Milliardeninvestitionen in Ost-Bundesländer – Trotz starker AfD
Die AfD wiederum führt milliardenschwere Investitionen in AfD-starken Ost-Bundesländern ins Feld, um die Vorwürfe, ein Hindernis für Wirtschaftswachstum zu sein, von sich zu weisen. In einer ganzen Reihe Kleiner Anfragen an die Bundesregierung im vergangenen Herbst nannte die Partei etwa das Investment Teslas in Brandenburg über vier Milliarden Euro, das Infineon-Engagement in Dresden (fünf Milliarden Euro) sowie ein Investment des taiwanesischen Chip-Giganten TSMC über zehn Milliarden Euro.
In diesem Zuge fragte die Partei außerdem nach einem wissenschaftlichen Befund dazu, welchen Zusammenhang AfD-Umfragewerte mit Investitionsabsichten von Unternehmen hätten. Laut Bundesregierung lagen den von ihr finanzierten Forschungsinstituten dazu keine Ergebnisse vor. Regierungsvertreter, die sich in der Vergangenheit zur AfD als Wirtschaftsrisiko geäußert hatten, hätten dies durch Meinungsbildung über öffentlich zugängliche Studien aus anderen Quellen getan.
„Deindustrialisierung ist in vollem Gange“
Für die Entscheider innerhalb der großen Unternehmen gibt es dagegen ganz andere Faktoren als Fremdenfeindlichkeit und Willkommenskultur, was ihre Investitionen angeht. Unternehmen wie Miele, Bosch und Meyer Burger, die in den vergangenen Monaten alle in der einen oder anderen Form einen Rückzug aus Deutschland angekündigt hatten, kritisieren vorrangig die überbordende Bürokratie, hohe Strompreise und teure Steuern.
„Die Deindustrialisierung Deutschlands ist in vollem Gange“, erklärte Harald Müller, Geschäftsführer der Bonner Wirtschafts-Akademie (BWA), dazu gegenüber dem Fachmagazin produktion.de.
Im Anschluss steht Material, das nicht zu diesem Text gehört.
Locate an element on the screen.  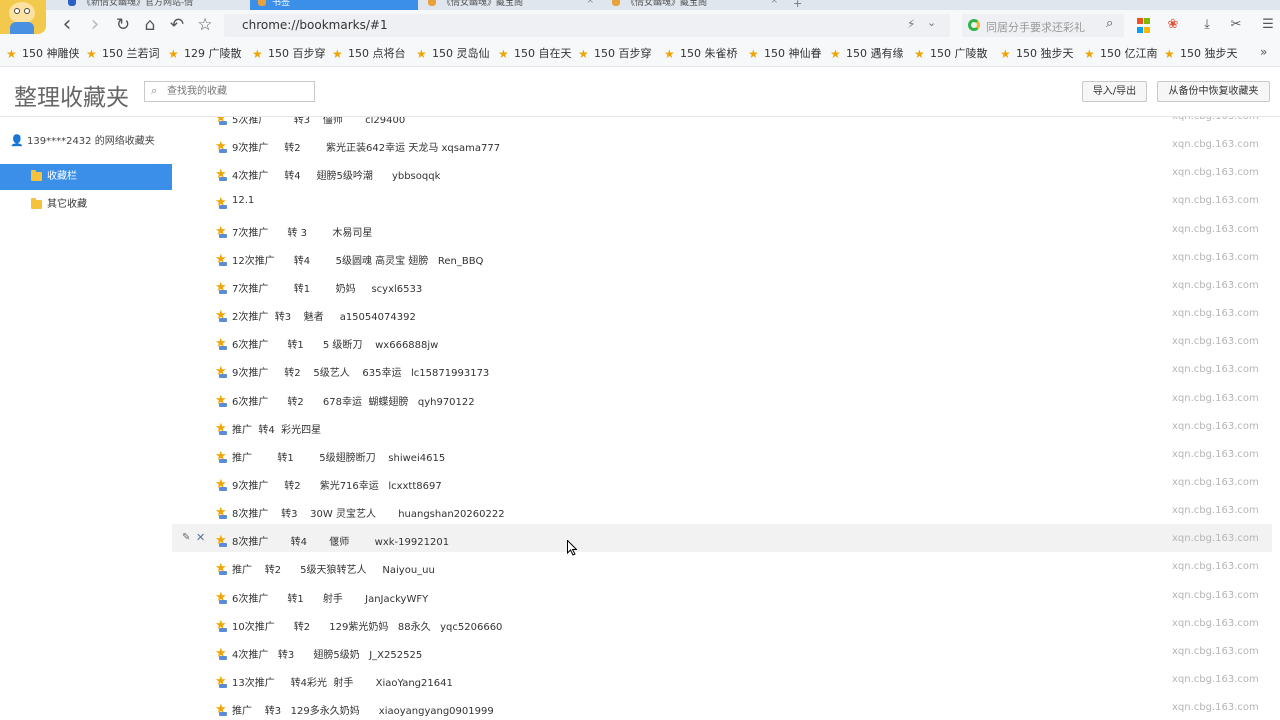
game-icon: ❀ is located at coordinates (1173, 25).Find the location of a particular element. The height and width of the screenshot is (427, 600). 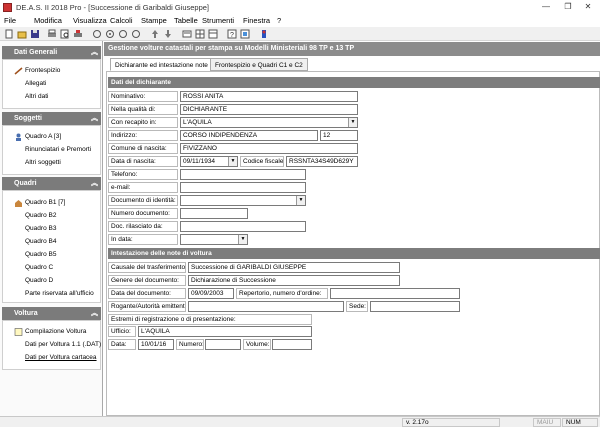

grid-icon is located at coordinates (200, 34).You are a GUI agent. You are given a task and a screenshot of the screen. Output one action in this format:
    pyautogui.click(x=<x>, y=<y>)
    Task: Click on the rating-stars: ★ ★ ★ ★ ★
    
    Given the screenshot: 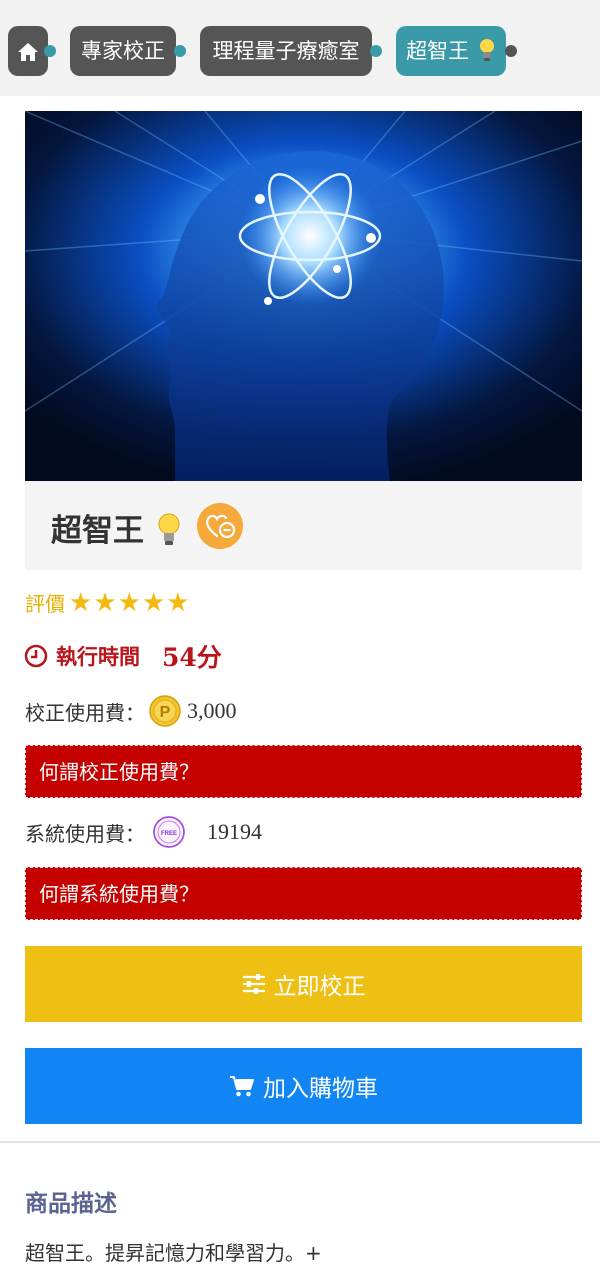 What is the action you would take?
    pyautogui.click(x=130, y=603)
    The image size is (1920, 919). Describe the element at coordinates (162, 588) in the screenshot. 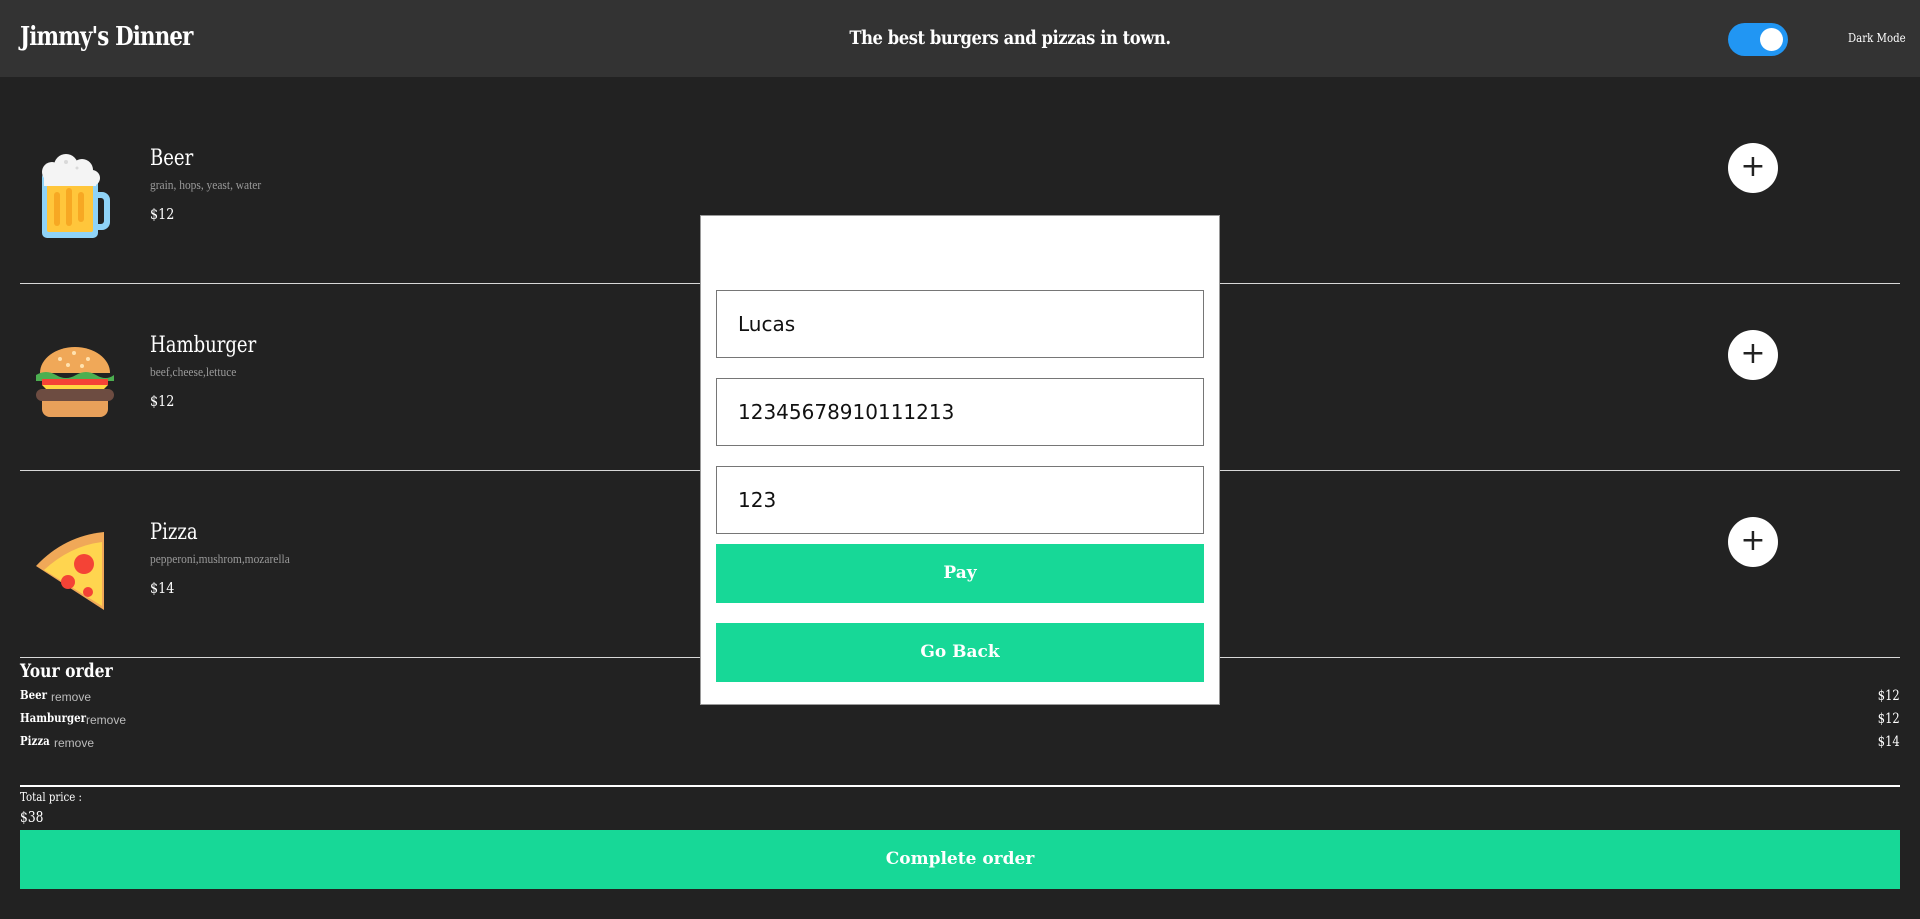

I see `menu-item-price: $14` at that location.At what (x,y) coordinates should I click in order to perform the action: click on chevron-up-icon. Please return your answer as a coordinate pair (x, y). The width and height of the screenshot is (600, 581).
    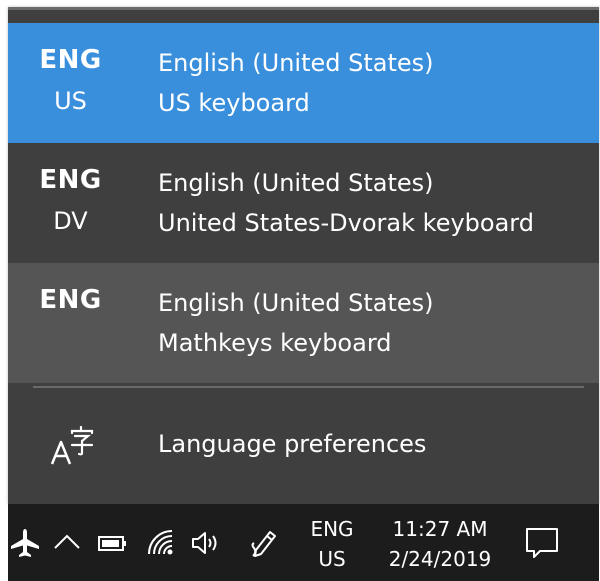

Seiner Meinung hach haben viele Unternehmen die Herausforderungen, die im Zuge der Energiewende auf sie zukommen, als größeren Risikofaktor identifiziert. Mit einer Abwanderung ins Ausland schützen sie sich davor. Ganze Wirtschaftszweige sollen gänzlich aus dem Land verschwinden, prognostizierte Müller.
Bundesregierung sucht nach Lösungen
Das zeigt eine signifikante Schere in der Entscheidungsfindung von Arbeitgebern und -nehmern. Die Bundesregierung versucht aktuell, mit Maßnahmen wie dem Wachstumschancengesetz einen Umschwung einzuleiten. „Das Bundesministerium für Wirtschaft und Klimaschutz (BMWK) setzt ein breites Portfolio an Maßnahmen ein, das Unternehmen aus Schlüsselbranchen unterstützt“, teilte die Bundesregierung in diesem Rahmen mit. Unter anderem stelle sie Förderprogramme zur Verfügung, die sich auf Forschung und Entwicklung konzentrieren. Diese zielen auf die Stärkung der Innovationskraft, technologische Souveränität und Wettbewerbsfähigkeit.